(A block of data)
==========
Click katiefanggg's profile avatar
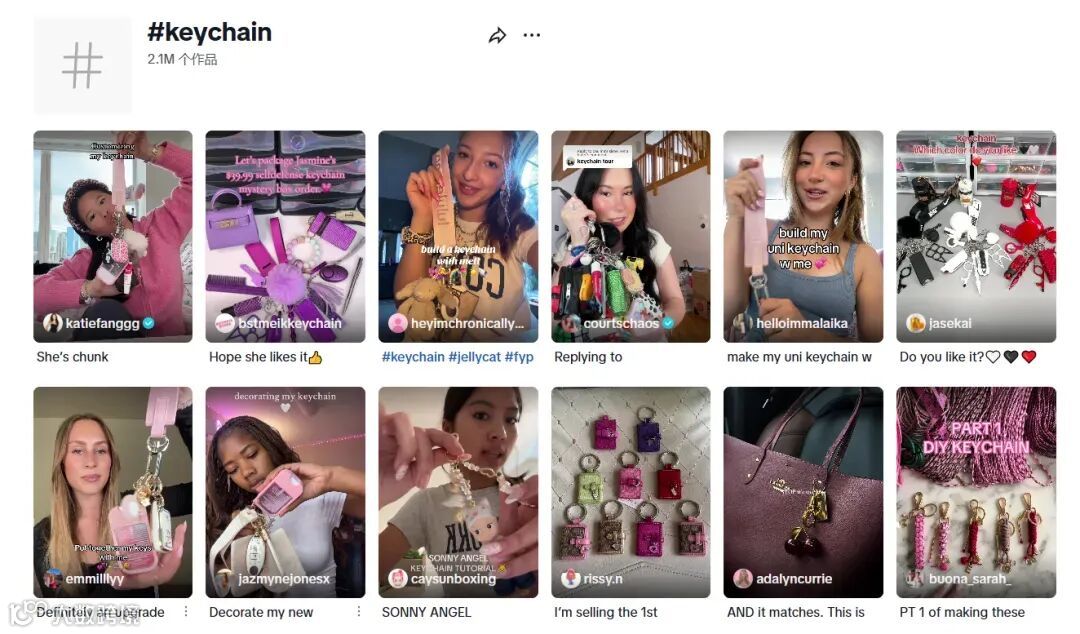The width and height of the screenshot is (1080, 634). [52, 323]
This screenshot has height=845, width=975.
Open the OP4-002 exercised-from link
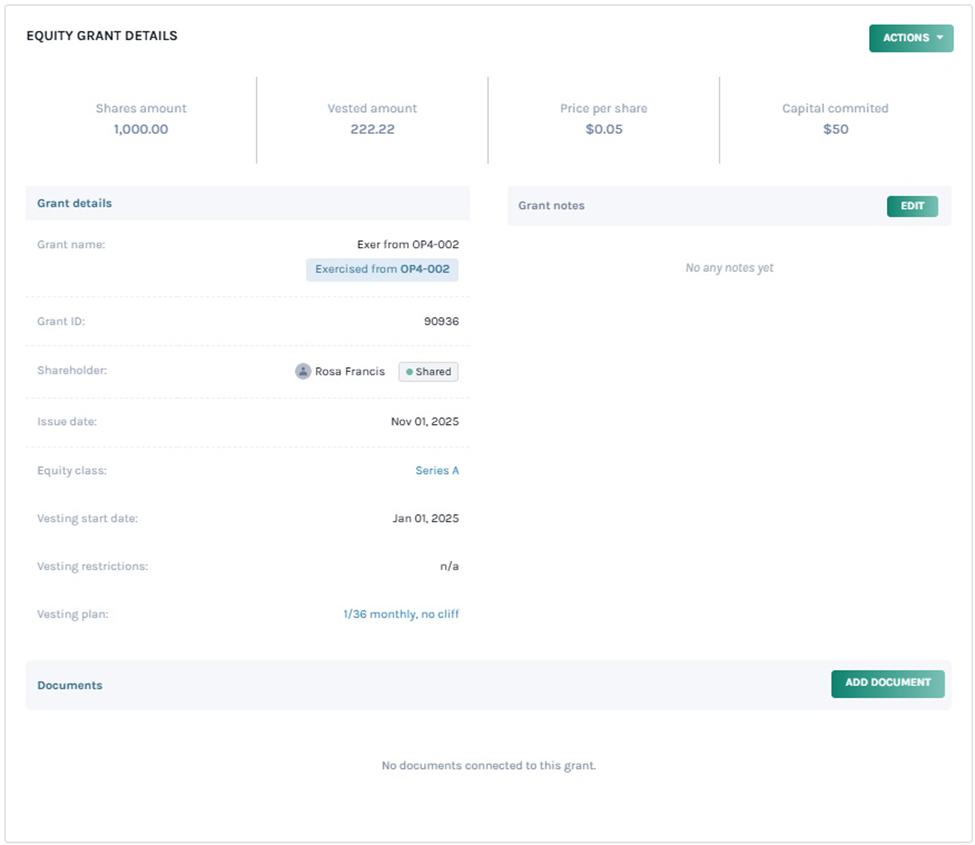tap(425, 269)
==========
Written instruction: Lay out the data above as a two-column CSV with the headers "prompt" and "answer". Each row should pair a piece of text with the answer that follows it, with each value in one quoted field, line breaks turned into spaces, and the pictures left out.

Task output:
prompt,answer
"Click katiefanggg's profile avatar","The width and height of the screenshot is (1080, 634). [52, 323]"
"This screenshot has height=845, width=975. Open the OP4-002 exercised-from link","tap(425, 269)"